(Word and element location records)
__________________________________________________

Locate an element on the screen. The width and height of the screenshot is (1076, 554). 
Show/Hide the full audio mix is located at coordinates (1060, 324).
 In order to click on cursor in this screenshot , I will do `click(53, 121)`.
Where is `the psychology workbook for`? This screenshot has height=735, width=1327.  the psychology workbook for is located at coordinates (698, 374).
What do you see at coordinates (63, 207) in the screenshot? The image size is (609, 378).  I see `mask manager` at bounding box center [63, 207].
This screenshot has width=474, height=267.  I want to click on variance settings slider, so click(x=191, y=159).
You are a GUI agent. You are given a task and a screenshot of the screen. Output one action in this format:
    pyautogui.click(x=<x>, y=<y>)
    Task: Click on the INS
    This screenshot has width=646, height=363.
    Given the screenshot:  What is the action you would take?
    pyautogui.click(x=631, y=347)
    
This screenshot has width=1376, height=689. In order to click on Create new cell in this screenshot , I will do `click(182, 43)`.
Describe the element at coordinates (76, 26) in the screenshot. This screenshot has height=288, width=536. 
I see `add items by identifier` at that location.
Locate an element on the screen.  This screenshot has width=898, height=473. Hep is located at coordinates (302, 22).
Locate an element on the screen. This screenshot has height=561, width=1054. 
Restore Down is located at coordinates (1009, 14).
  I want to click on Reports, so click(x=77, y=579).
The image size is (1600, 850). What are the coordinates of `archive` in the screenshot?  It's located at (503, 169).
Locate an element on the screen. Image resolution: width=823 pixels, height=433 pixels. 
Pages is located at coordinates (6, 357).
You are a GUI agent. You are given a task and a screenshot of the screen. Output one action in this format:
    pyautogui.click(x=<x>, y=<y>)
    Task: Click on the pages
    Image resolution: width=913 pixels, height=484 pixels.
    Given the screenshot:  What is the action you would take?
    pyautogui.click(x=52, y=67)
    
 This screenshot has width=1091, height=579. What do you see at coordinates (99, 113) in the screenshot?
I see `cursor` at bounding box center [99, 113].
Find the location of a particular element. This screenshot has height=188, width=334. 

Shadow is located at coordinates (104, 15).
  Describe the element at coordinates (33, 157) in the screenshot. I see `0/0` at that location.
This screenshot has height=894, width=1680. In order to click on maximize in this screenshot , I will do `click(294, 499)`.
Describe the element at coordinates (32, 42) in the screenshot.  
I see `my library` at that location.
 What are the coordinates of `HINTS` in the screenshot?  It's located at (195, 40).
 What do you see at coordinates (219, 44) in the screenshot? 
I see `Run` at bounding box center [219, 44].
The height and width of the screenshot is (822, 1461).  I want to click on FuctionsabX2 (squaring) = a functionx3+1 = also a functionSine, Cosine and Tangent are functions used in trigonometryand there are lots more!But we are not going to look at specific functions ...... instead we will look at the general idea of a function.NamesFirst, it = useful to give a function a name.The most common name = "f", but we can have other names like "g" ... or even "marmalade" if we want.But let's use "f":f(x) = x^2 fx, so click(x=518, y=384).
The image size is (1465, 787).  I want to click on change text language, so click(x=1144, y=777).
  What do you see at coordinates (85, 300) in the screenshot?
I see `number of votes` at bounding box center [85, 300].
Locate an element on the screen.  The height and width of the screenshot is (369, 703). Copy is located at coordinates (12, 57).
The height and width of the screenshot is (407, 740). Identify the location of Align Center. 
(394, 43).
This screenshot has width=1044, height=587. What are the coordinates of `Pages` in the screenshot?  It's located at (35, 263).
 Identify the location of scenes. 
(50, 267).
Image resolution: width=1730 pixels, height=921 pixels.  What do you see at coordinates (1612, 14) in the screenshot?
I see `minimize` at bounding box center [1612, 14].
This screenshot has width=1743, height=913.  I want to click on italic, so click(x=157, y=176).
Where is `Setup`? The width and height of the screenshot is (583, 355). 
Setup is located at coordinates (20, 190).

__________________________________________________

## Goal of the exercise
Rewrite all of the data above, replacing every instance of "Locate an element on the screen" with "Find an element on the screen" and leaving everything else unchanged.

## Full response
Find an element on the screen. The width and height of the screenshot is (1076, 554). 
Show/Hide the full audio mix is located at coordinates (1060, 324).
 In order to click on cursor in this screenshot , I will do `click(53, 121)`.
Where is `the psychology workbook for`? This screenshot has height=735, width=1327.  the psychology workbook for is located at coordinates (698, 374).
What do you see at coordinates (63, 207) in the screenshot? The image size is (609, 378).  I see `mask manager` at bounding box center [63, 207].
This screenshot has width=474, height=267.  I want to click on variance settings slider, so click(x=191, y=159).
You are a GUI agent. You are given a task and a screenshot of the screen. Output one action in this format:
    pyautogui.click(x=<x>, y=<y>)
    Task: Click on the INS
    This screenshot has width=646, height=363.
    Given the screenshot:  What is the action you would take?
    pyautogui.click(x=631, y=347)
    
This screenshot has width=1376, height=689. In order to click on Create new cell in this screenshot , I will do `click(182, 43)`.
Describe the element at coordinates (76, 26) in the screenshot. This screenshot has height=288, width=536. 
I see `add items by identifier` at that location.
Find an element on the screen.  This screenshot has width=898, height=473. Hep is located at coordinates (302, 22).
Find an element on the screen. This screenshot has height=561, width=1054. 
Restore Down is located at coordinates (1009, 14).
  I want to click on Reports, so click(x=77, y=579).
The image size is (1600, 850). What are the coordinates of `archive` in the screenshot?  It's located at (503, 169).
Find an element on the screen. Image resolution: width=823 pixels, height=433 pixels. 
Pages is located at coordinates (6, 357).
You are a GUI agent. You are given a task and a screenshot of the screen. Output one action in this format:
    pyautogui.click(x=<x>, y=<y>)
    Task: Click on the pages
    Image resolution: width=913 pixels, height=484 pixels.
    Given the screenshot:  What is the action you would take?
    pyautogui.click(x=52, y=67)
    
 This screenshot has width=1091, height=579. What do you see at coordinates (99, 113) in the screenshot?
I see `cursor` at bounding box center [99, 113].
Find the location of a particular element. This screenshot has height=188, width=334. 

Shadow is located at coordinates (104, 15).
  Describe the element at coordinates (33, 157) in the screenshot. I see `0/0` at that location.
This screenshot has height=894, width=1680. In order to click on maximize in this screenshot , I will do `click(294, 499)`.
Describe the element at coordinates (32, 42) in the screenshot.  
I see `my library` at that location.
 What are the coordinates of `HINTS` in the screenshot?  It's located at (195, 40).
 What do you see at coordinates (219, 44) in the screenshot? 
I see `Run` at bounding box center [219, 44].
The height and width of the screenshot is (822, 1461).  I want to click on FuctionsabX2 (squaring) = a functionx3+1 = also a functionSine, Cosine and Tangent are functions used in trigonometryand there are lots more!But we are not going to look at specific functions ...... instead we will look at the general idea of a function.NamesFirst, it = useful to give a function a name.The most common name = "f", but we can have other names like "g" ... or even "marmalade" if we want.But let's use "f":f(x) = x^2 fx, so click(x=518, y=384).
The image size is (1465, 787).  I want to click on change text language, so click(x=1144, y=777).
  What do you see at coordinates (85, 300) in the screenshot?
I see `number of votes` at bounding box center [85, 300].
Find an element on the screen.  The height and width of the screenshot is (369, 703). Copy is located at coordinates (12, 57).
The height and width of the screenshot is (407, 740). Identify the location of Align Center. 
(394, 43).
This screenshot has width=1044, height=587. What are the coordinates of `Pages` in the screenshot?  It's located at (35, 263).
 Identify the location of scenes. 
(50, 267).
Image resolution: width=1730 pixels, height=921 pixels.  What do you see at coordinates (1612, 14) in the screenshot?
I see `minimize` at bounding box center [1612, 14].
This screenshot has width=1743, height=913.  I want to click on italic, so click(x=157, y=176).
Where is `Setup`? The width and height of the screenshot is (583, 355). 
Setup is located at coordinates (20, 190).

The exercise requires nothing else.